*** DATA LISTING Section Begins ***

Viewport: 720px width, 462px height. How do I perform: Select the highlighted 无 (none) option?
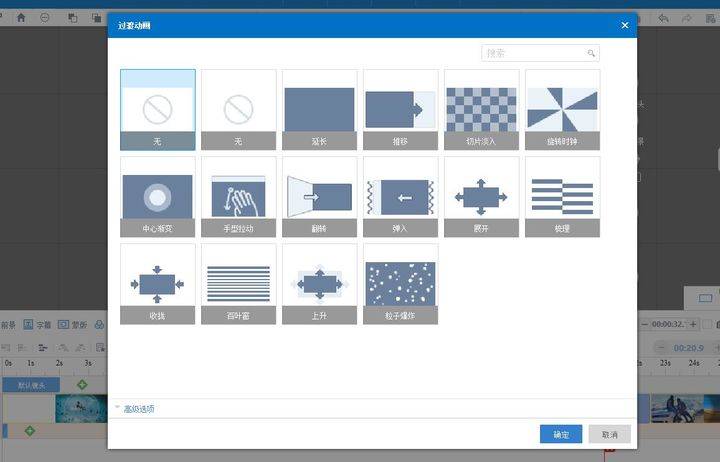[158, 110]
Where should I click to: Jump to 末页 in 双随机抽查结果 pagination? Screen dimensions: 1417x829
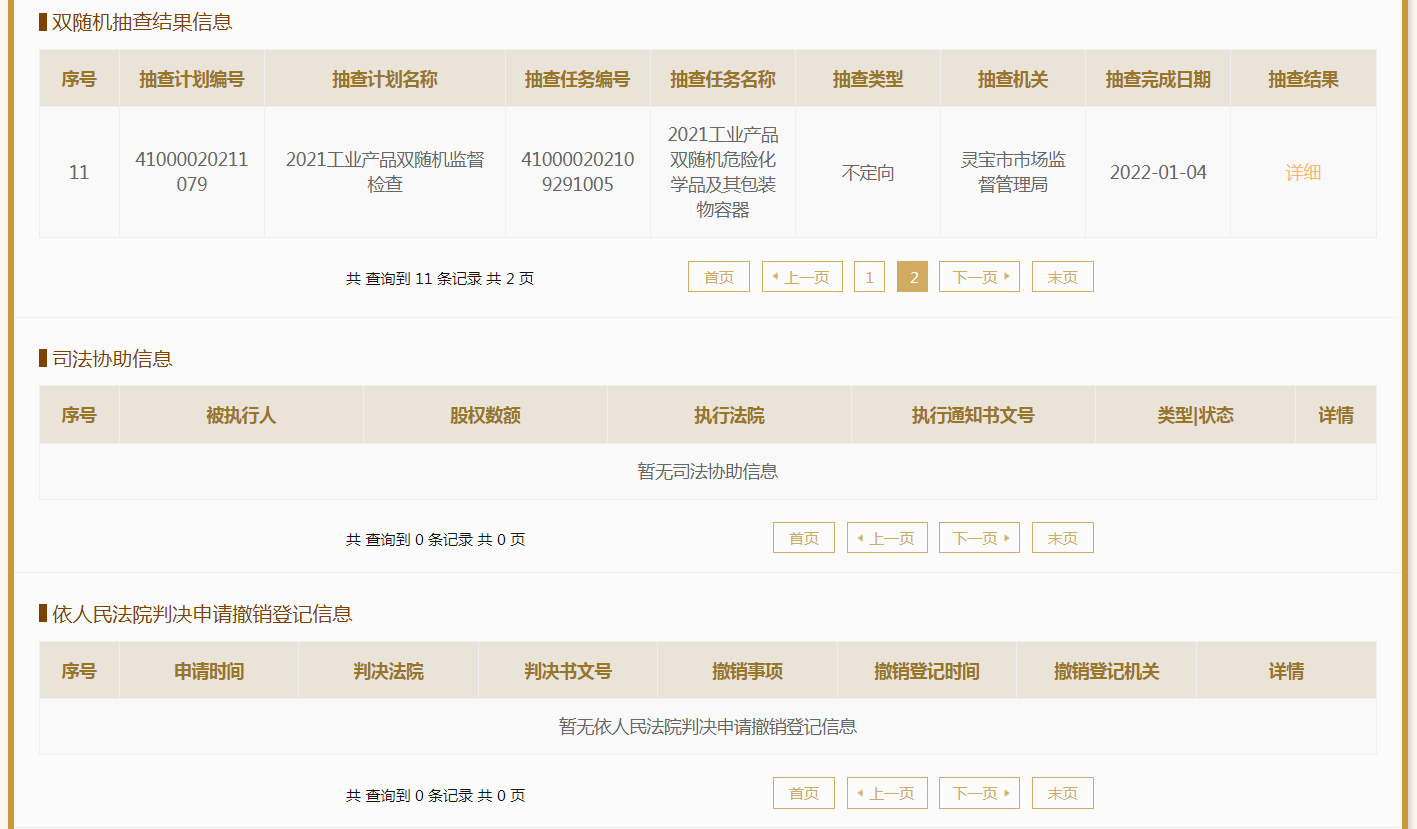(1062, 277)
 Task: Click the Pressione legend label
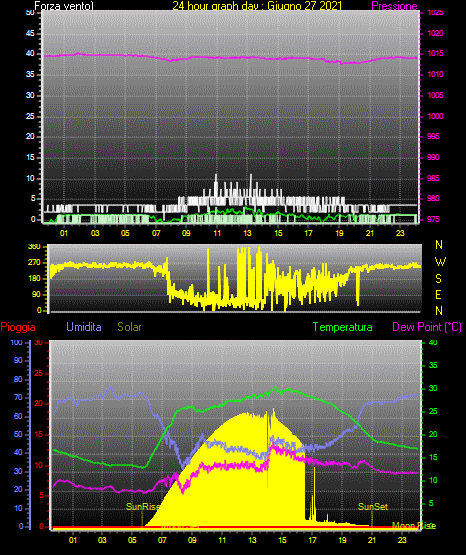(x=394, y=6)
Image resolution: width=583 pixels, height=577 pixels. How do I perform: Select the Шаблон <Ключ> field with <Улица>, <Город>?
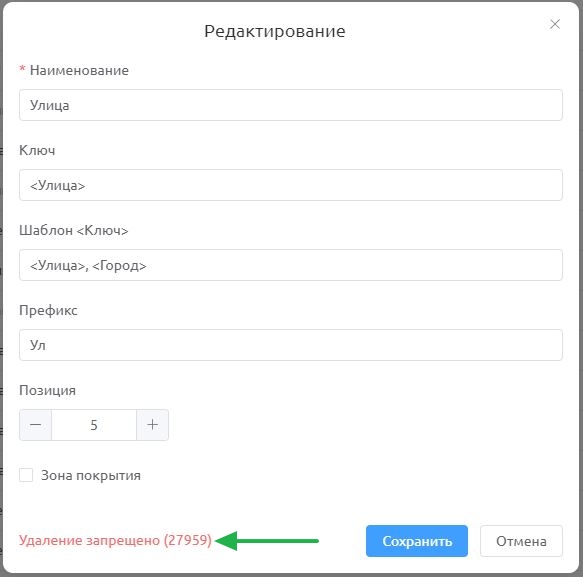pyautogui.click(x=291, y=265)
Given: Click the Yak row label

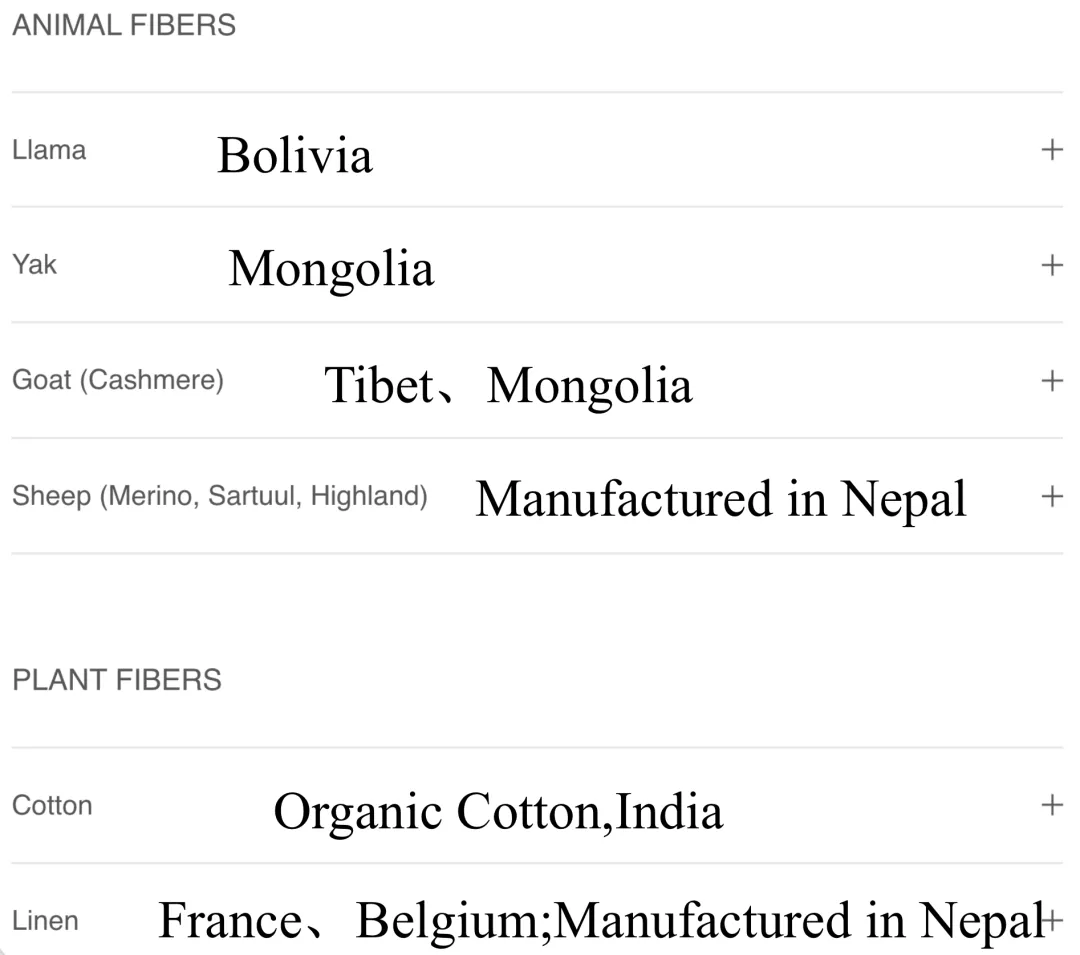Looking at the screenshot, I should [35, 265].
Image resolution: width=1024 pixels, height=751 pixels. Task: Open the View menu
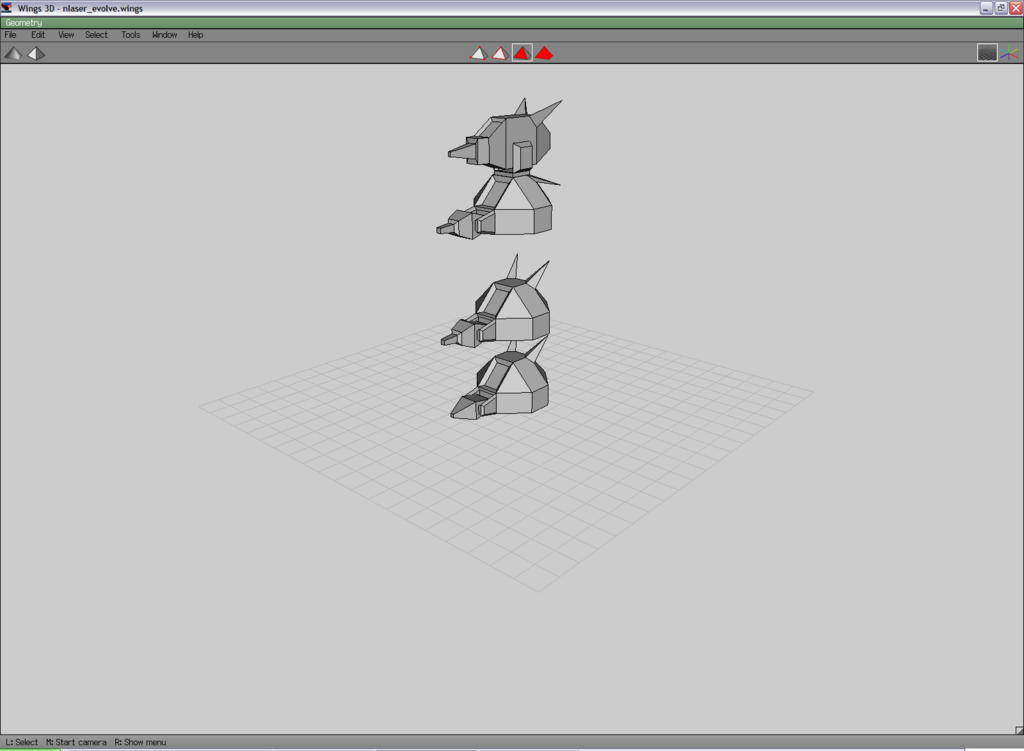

*** DATA LISTING Section Ends ***

Leaving every picture out, output the data exactly as it stands.

# TASK SOLUTION
Viewport: 720px width, 462px height. How do I perform: Select the highlighted 无 (none) option?
[158, 110]
Where should I click to: Jump to 末页 in 双随机抽查结果 pagination? Screen dimensions: 1417x829
(1062, 277)
 Task: Click the Pressione legend label
(x=394, y=6)
Image resolution: width=583 pixels, height=577 pixels. How do I perform: Select the Шаблон <Ключ> field with <Улица>, <Город>?
pyautogui.click(x=291, y=265)
Given: Click the Yak row label

Looking at the screenshot, I should [35, 265].
Image resolution: width=1024 pixels, height=751 pixels. Task: Open the View menu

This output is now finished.